§ **Selected extract**:
━━━

Resistance to artemisinin derivatives has been reported in the Southeast Asia region, i.e., Cambodia, Lao People’s Democratic Republic, Thailand, Myanmar, and Vietnam (1–3). Additionally, in 2016, a multisite prospective cohort study in Cambodia (4) demonstrated that patients with recrudescence presented with parasites with significantly decreased piperaquine susceptibility compared with patients without recrudescence (mean piperaquine 50% inhibitory concentration [IC50], 64.0 versus 21.4 ng/ml; P = 0.0002). In a separate study, a genome-wide association analysis of Plasmodium falciparum isolates from Cambodia demonstrated that amplification of genetic markers of piperaquine resistance, such as exo-E415G SNP, plasmepsin 2, and plasmepsin 3, was significantly associated with decreased treatment efficacy (5). Therefore, artesunate plus mefloquine has been substituted as a new first-line ACT in some Cambodian provinces (5). To counteract the emergence of drug resistance, clinical trials have been undertaken (6) to assess the efficacy of triple ACTs, such as dihydroartemisinin-piperaquine plus mefloquine, artemether-lumefantrine plus amodiaquine, and arterolane-piperaquine plus mefloquine. Additionally, a combination of the novel ozonide antimalarial artefenomel with piperaquine is under investigation (7).
Piperaquine is a 4-aminoquinoline antimalarial drug whose clinical pharmacology is characterized by a long terminal elimination half-life (20 to 28 days) and a large between-patient variability in the pharmacokinetic profile in different subpopulations (8–11). Although its pharmacokinetic properties have been studied extensively, its pharmacodynamic properties in humans are less well studied, with available pharmacodynamic information (e.g., 50% effective concentration [EC50]) being mostly extrapolated from in vitro data (5, 12, 13), which might not always represent the pharmacodynamic properties in humans. Pharmacodynamic models of piperaquine in patients have been published previously in Plasmodium vivax malaria (14) and in chemoprevention of seasonal malaria (15). Knowledge of its key pharmacodynamic parameters in humans (e.g., EC50) would provide information for improving current treatments using ACTs and assisting with dose selection in new antimalarial therapies (e.g., triple combinations).
The induced blood-stage malaria (IBSM) model has been extensively used to investigate the activity of antimalarial drugs in humans, including piperaquine (16). In the IBSM model, healthy volunteers are inoculated with P. falciparum-infected erythrocytes, which allows for an evaluation of the activity of antimalarial drugs against the asexual blood stages of the parasites. Moreover, the IBSM model allows the investigation of parasite dynamics both before and after the antimalarial drug treatment, which is not possible with data from field studies where only parasite elimination can be studied.

━━━

§ **Record excerpts**:

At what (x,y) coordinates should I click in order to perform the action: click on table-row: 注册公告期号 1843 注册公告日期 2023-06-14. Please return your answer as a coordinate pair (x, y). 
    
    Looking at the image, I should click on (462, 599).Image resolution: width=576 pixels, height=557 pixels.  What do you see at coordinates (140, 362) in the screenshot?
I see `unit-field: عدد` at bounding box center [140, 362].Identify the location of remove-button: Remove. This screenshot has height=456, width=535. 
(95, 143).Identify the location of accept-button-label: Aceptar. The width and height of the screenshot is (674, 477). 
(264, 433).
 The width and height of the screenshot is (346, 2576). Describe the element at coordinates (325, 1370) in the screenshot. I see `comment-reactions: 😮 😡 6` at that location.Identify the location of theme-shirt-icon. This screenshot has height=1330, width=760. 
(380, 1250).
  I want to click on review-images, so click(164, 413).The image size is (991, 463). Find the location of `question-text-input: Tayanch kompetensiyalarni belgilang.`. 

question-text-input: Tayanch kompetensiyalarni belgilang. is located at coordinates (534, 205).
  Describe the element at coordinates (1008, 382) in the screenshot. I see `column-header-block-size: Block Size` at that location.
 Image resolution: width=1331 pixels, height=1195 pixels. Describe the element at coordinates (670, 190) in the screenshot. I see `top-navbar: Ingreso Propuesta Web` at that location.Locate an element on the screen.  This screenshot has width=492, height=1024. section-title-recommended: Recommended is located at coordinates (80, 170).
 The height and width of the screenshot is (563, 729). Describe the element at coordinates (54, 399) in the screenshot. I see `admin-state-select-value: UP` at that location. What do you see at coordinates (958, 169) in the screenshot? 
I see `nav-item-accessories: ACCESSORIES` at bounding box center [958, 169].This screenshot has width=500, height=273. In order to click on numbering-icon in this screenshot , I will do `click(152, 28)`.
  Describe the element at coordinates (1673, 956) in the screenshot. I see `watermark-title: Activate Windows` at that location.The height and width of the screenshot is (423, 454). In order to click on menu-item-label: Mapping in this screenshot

━━━

§ **Task statement**:
Reproduce the piperaquine text word for word, starting at "The induced blood-stage" and ending at "can be studied.".

§ **Result of this exercise**:
The induced blood-stage malaria (IBSM) model has been extensively used to investigate the activity of antimalarial drugs in humans, including piperaquine (16). In the IBSM model, healthy volunteers are inoculated with P. falciparum-infected erythrocytes, which allows for an evaluation of the activity of antimalarial drugs against the asexual blood stages of the parasites. Moreover, the IBSM model allows the investigation of parasite dynamics both before and after the antimalarial drug treatment, which is not possible with data from field studies where only parasite elimination can be studied.